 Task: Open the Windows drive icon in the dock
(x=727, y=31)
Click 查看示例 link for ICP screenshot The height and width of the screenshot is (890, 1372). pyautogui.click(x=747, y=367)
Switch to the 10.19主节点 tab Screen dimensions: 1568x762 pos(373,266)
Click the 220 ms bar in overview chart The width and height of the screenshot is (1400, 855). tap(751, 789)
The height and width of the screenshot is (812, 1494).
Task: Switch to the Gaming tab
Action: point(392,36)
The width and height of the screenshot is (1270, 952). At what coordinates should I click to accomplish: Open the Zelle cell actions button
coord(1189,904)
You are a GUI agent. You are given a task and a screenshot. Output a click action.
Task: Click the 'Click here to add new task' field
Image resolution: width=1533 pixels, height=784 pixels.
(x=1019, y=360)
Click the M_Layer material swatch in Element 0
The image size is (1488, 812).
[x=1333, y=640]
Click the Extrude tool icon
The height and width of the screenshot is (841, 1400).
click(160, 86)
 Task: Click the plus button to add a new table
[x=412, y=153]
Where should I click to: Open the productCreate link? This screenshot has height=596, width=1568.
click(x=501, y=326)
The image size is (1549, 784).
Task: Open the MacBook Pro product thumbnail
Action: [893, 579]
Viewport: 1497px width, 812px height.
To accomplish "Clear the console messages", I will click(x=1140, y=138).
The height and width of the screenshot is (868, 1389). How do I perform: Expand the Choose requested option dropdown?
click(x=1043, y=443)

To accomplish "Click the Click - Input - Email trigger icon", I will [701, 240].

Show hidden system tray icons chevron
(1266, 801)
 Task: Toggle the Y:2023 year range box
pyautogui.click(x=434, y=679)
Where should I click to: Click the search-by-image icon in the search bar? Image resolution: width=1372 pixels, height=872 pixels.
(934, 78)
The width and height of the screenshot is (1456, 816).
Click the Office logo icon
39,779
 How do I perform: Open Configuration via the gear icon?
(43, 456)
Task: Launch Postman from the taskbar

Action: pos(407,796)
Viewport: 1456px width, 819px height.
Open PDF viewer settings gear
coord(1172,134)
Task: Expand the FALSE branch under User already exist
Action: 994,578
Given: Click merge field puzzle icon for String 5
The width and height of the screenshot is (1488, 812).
◇ ◇ ◇ ◇ ◇ ◇ ◇
> What the task requires
Reproduce the line that contains "Task: Toggle the Y:2023 year range box" and each line after it through the last line of the entries above, exactly; leave out all earlier lines.

> Written answer
 Task: Toggle the Y:2023 year range box
pyautogui.click(x=434, y=679)
Where should I click to: Click the search-by-image icon in the search bar? Image resolution: width=1372 pixels, height=872 pixels.
(934, 78)
The width and height of the screenshot is (1456, 816).
Click the Office logo icon
39,779
 How do I perform: Open Configuration via the gear icon?
(43, 456)
Task: Launch Postman from the taskbar

Action: pos(407,796)
Viewport: 1456px width, 819px height.
Open PDF viewer settings gear
coord(1172,134)
Task: Expand the FALSE branch under User already exist
Action: 994,578
Given: Click merge field puzzle icon for String 5
The width and height of the screenshot is (1488, 812).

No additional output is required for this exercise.